Now for the good part.

You know how when you go for a hike you almost always come upon a nice box turtle? And how you have to count the ridges on one of the scutes to see how old it is? And how they always seem to be between 12 and 16 years old?   

Well, they might be a lot older than that, but after a point, when a turtle has maxed out on size, the ridges are so close together as to be indistinguishable. The "scutes" are the vaguely hexagonal-shaped sections of their shells--little kids always draw them when they draw turtles. As the turtle grows the shell expands, and each year adds another ridge, like the growth rings of a tree. Past a certain age, though, the ridges aren't very obvious.
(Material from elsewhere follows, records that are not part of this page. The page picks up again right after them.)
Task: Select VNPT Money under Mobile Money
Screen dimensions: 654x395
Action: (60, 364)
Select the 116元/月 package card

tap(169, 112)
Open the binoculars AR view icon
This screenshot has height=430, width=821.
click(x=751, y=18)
And it's not a precise gauge, as turtles in captivity who don't hibernate can put on two ridges a year.

Various sources report that box turtles can live 25-30 years, and their life expectancy can be much longer in the wild (!).

Once I found one that was about half the size of the ones I usually find, and his scute-annuli said he was about six or seven years old.

I have said to more than one of my hiking pals, “How come you never see baby box turtles? Why do we only find these standard-sized adults?” Well, I don’t have anything interesting on that (except reading here and there that baby box turtles are seldom seen because they are small and secretive), but I finally did find a baby box turtle! I mean, REALLY a baby! Like, he had probably hatched that morning! As in, mere hours ago! Maybe ONE hour!

baby box turtle with foot for scale

Walked right past it ten minutes earlier (hopefully not this close)! Women’s size 7-1/2, for scale.

baby box turtle with fingertip for scale

baby box turtle in hand

I am not a big girl. On this day in early May, my thumbnail measured 9/16” long. That would make this baby box turtle shell about 1-1/4” long. You should look at that on a ruler now.

baby box turtle navigating grass

Imagine being so tiny a blade of grass is something to consider.

baby box turtle top view

Young box turtles don’t develop a hinge on their plastron until they’re four or five years old. Wonder why.

If I hadn't lost my mind with delight (and only had about 10 minutes because I had to be somewhere--big mistake when on a hike) I might have taken the time to look at its hind toes. Missouri only has two kinds of box turtles: Ornate and Three-toed. I could have figured it out, I just know it!

baby box turtle profile

Yep, a baby box turtle! Look at it!

1 comment:

  1. That last photo is especially awesome. A tiny freakin' turtle!